• Exercise passage
Instead, you would want to set operational objectives like finding effective conversational intelligence software to streamline how managers can shadow calls, putting a systematic agenda for training that can be easily replicated on a weekly basis in place, and picking an effective training methodology to guide the onboarding process.
By breaking up your larger, strategic objectives into more straightforward, actionable, easily reachable checkpoints, you can keep your reps on track and help improve their professional wellbeing — two elements that tend to translate to improved sales performance.
10. Be actively involved with your reps without micromanaging.
Effective sales leaders can strike a delicate balance between trust and guidance when facilitating their reps’ day-to-day efforts and broader professional development.
That’s why you, as a manager, need to remain actively involved with your direct reports without encroaching on their room to grow as salespeople. As I touched on earlier, you stand to gain a lot from taking strides like conducting regular one-on-ones with your reps.
Beyond that, you should consider holding standups where they can air out their concerns, affirm their accomplishments, and try to create a team culture where your reps feel like they can come to you with issues they might be struggling with.
Also, keep tabs on how your team is faring and work with any reps that might be lagging to diagnose and address the root causes of their underperformance.
Again, you want to provide direction for your reps without micromanaging. It’s easier said than done, but if you pull it off, you’re bound to see a solid boost to your team’s sales performance.
11. Thoroughly vet candidates, and hire effectively.
As a manager, you can only do so much for your sales team’s performance if the reps that compose it aren’t particularly skilled or willing to contribute. You need to hire effectively if you want to start and sustain a high-performing sales org.
Thoroughly understand the nature of the product or service you sell, and try to find candidates that have the relevant experience, skills, and demeanor to sell to your target personas. But ideal candidates have more than impressive technical qualifications. You want to find sales reps that fit your company culture and will fold seamlessly into your team dynamic.
Morale is central to sales performance — and a sales rep who lacks the intangibles to thrive in the environment you set might be insubordinate, undermine your leadership, or have no interest in supporting their teammates. That lack of chemistry can take a major toll on your org’s overall performance.
Tracking Sales Performance
Sales performance is typically tracked via a range of key performance indicators (KPIs) that can reveal how your reps are faring both individually and as a team. Some of the most relevant and effective metrics you should be keeping tabs on include:
- Win Rate — The percentage of final stage prospects that close and become customers divided by the total number of deals in the pipeline
- Quota Attainment — The percentage of reps that reach their quotas in a given quarter
- Sales Cycle Length — The average time it takes a rep to complete your sales cycle
- Pipeline Coverage — The sum of your sales opportunities weighed against your revenue target
Constantly improving sales performance — on both the individual and team-wide levels — is the best action you can take to create and sustain healthy, productive sales org. And that requires accountability from everyone involved.
Reps need to be open to embracing opportunities, conducive to their professional development — but for the most part, a sales team’s performance is a reflection of a manager’s effort and leadership.
They’re expected to push, assist, and challenge their team members enough to actively refine their skills and ultimately make the most of their abilities. That starts with effective training and onboarding and continues with consistent attention, thoughtful guidance, and an appropriate degree of trust.

(Data excerpts)
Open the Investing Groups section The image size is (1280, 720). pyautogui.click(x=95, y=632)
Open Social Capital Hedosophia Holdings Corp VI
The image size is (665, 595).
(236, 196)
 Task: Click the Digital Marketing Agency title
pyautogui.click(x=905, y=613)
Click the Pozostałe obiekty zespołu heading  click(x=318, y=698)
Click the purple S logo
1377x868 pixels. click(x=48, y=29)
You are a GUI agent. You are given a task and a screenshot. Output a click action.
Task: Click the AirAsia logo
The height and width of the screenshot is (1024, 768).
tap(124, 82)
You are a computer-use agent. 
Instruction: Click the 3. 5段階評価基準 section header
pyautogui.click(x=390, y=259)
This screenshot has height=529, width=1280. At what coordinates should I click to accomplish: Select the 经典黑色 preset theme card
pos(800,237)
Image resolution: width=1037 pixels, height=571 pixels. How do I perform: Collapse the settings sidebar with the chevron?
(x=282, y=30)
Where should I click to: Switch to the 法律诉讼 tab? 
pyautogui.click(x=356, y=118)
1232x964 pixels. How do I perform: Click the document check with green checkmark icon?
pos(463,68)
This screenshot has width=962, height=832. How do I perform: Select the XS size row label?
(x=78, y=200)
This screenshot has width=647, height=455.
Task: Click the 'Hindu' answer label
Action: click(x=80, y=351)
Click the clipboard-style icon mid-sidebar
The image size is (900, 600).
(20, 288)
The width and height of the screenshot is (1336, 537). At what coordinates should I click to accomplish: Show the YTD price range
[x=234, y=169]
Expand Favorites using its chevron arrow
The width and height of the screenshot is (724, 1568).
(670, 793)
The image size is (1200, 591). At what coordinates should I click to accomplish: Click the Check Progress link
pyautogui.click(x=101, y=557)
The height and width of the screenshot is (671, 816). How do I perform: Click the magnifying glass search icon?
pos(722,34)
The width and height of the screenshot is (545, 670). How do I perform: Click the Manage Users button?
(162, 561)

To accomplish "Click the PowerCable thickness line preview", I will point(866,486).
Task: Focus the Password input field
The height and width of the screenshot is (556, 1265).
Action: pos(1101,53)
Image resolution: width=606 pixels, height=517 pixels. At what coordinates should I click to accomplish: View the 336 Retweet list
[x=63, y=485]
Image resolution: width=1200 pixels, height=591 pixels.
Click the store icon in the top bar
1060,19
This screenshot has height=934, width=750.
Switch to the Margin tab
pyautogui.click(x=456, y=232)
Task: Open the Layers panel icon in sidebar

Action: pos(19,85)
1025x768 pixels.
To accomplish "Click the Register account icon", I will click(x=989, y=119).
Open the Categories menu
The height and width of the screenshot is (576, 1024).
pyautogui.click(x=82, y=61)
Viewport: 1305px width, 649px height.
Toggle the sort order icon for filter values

• Exercise set
1. How does the sales performance text define Quota Attainment?
2. Name every metric the sales performance text lists for tracking sales performance.

• Numbered responses
1. The percentage of reps that reach their quotas in a given quarter.

2. Win Rate, Quota Attainment, Sales Cycle Length, Pipeline Coverage